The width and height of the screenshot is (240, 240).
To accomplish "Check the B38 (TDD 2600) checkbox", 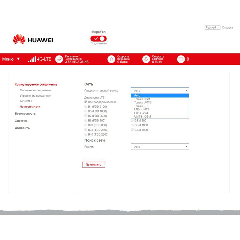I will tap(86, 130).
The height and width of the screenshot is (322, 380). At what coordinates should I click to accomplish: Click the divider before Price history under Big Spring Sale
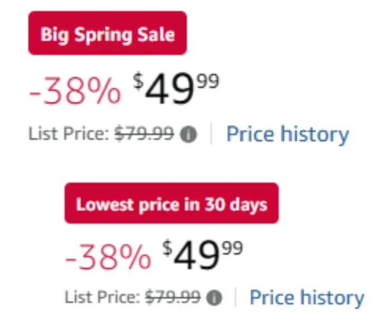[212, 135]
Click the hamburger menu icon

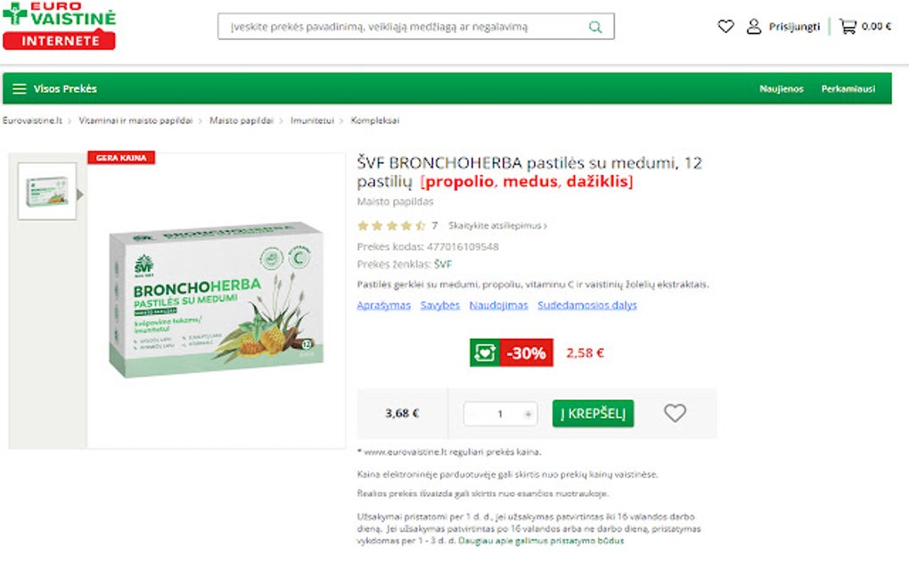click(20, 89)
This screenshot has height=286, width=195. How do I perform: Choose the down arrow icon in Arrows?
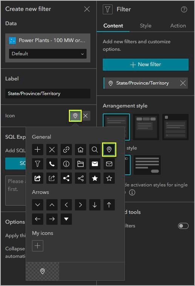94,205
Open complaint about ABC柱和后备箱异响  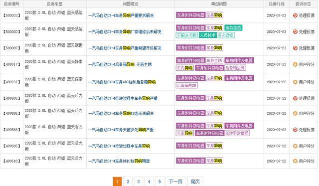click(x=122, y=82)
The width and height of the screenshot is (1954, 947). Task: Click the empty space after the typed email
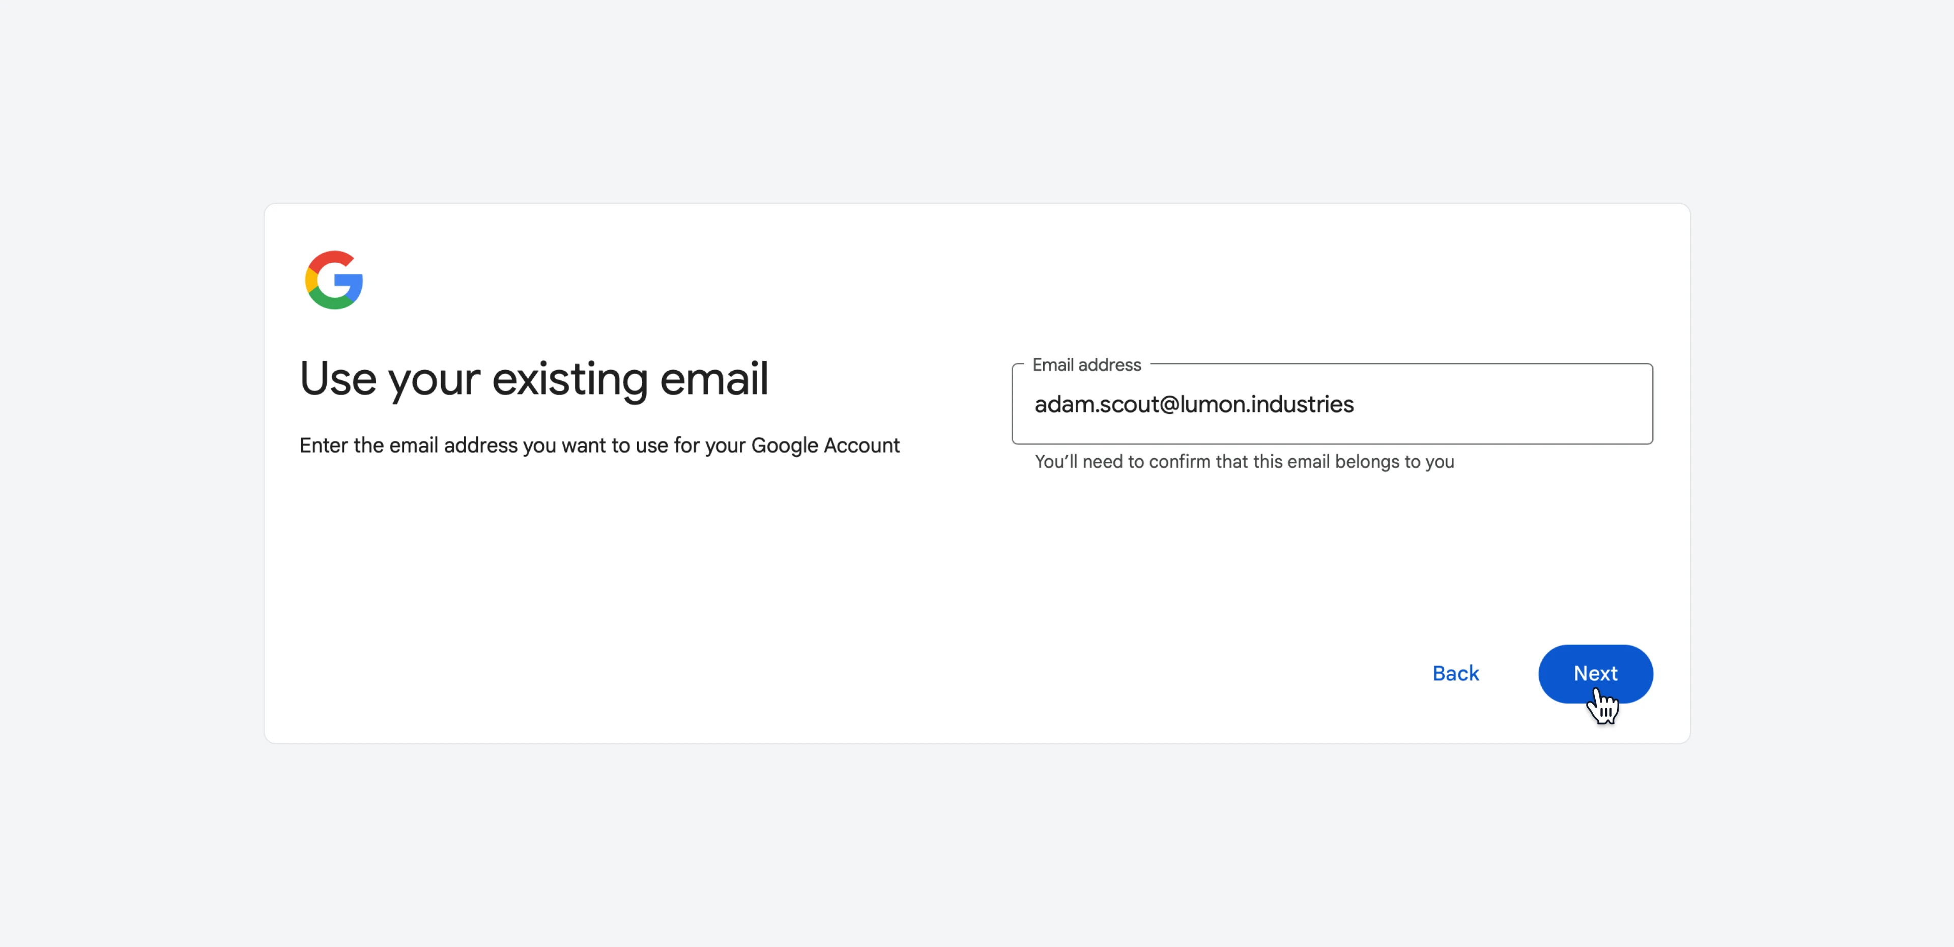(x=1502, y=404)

...

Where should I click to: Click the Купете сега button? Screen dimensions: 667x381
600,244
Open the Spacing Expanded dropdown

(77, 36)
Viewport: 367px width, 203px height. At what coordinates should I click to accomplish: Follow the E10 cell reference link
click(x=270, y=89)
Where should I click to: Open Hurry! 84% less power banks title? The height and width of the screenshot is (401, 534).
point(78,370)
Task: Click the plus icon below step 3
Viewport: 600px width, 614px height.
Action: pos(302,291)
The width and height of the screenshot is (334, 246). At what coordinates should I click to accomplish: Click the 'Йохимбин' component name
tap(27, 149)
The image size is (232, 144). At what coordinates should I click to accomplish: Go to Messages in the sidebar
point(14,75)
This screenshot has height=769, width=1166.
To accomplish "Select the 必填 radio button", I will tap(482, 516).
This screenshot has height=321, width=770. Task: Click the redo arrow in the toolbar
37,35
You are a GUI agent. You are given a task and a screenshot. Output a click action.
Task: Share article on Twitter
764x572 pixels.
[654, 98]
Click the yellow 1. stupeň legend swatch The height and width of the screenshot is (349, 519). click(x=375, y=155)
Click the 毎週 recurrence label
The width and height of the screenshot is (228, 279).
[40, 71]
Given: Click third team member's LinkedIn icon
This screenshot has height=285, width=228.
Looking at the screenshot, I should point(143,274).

§ **EXERCISE OBJECTIVE**
Only one part of the material above is to be transcribed, namely the lines starting with the line that has "Viewport: 600px width, 614px height." and going on through the line that has "Given: Click third", exactly as they stand.

§ **ANSWER SPACE**
Viewport: 600px width, 614px height.
Action: pos(302,291)
The width and height of the screenshot is (334, 246). At what coordinates should I click to accomplish: Click the 'Йохимбин' component name
tap(27, 149)
The image size is (232, 144). At what coordinates should I click to accomplish: Go to Messages in the sidebar
point(14,75)
This screenshot has height=769, width=1166.
To accomplish "Select the 必填 radio button", I will tap(482, 516).
This screenshot has height=321, width=770. Task: Click the redo arrow in the toolbar
37,35
You are a GUI agent. You are given a task and a screenshot. Output a click action.
Task: Share article on Twitter
764x572 pixels.
[654, 98]
Click the yellow 1. stupeň legend swatch The height and width of the screenshot is (349, 519). click(x=375, y=155)
Click the 毎週 recurrence label
The width and height of the screenshot is (228, 279).
[40, 71]
Given: Click third team member's LinkedIn icon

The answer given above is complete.